■ PROBLEM TO WORK ON:
The data below should be copied out exactly, with its pictures omitted.

[[ RECORDS SUPPLIED open ]]

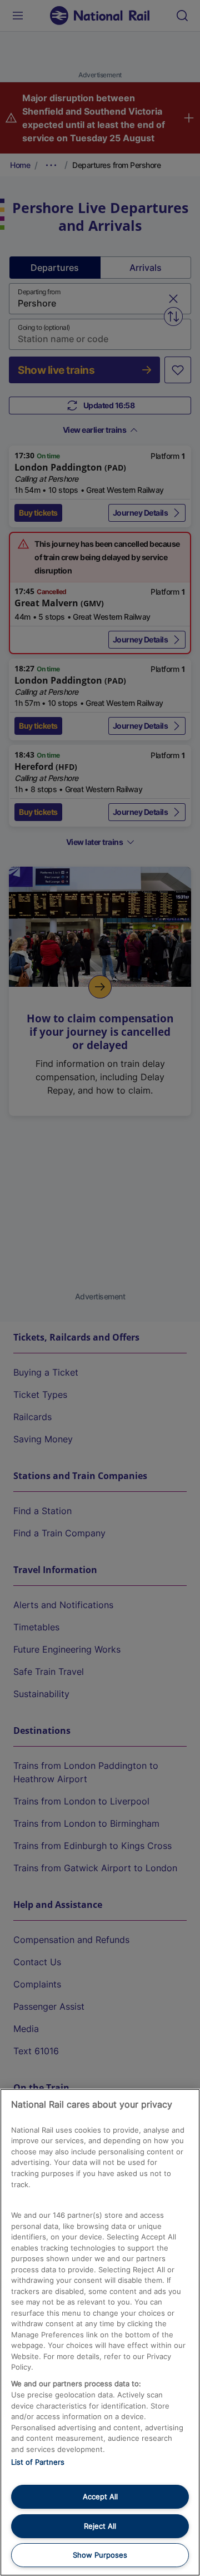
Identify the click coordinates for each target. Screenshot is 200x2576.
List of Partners (37, 2462)
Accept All (100, 2496)
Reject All (100, 2525)
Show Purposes (100, 2554)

[[ RECORDS SUPPLIED closed ]]

■ OUTPUT BELOW:
Identify the click coordinates for each target. Screenshot is 200x2576.
List of Partners (37, 2462)
Accept All (100, 2496)
Reject All (100, 2525)
Show Purposes (100, 2554)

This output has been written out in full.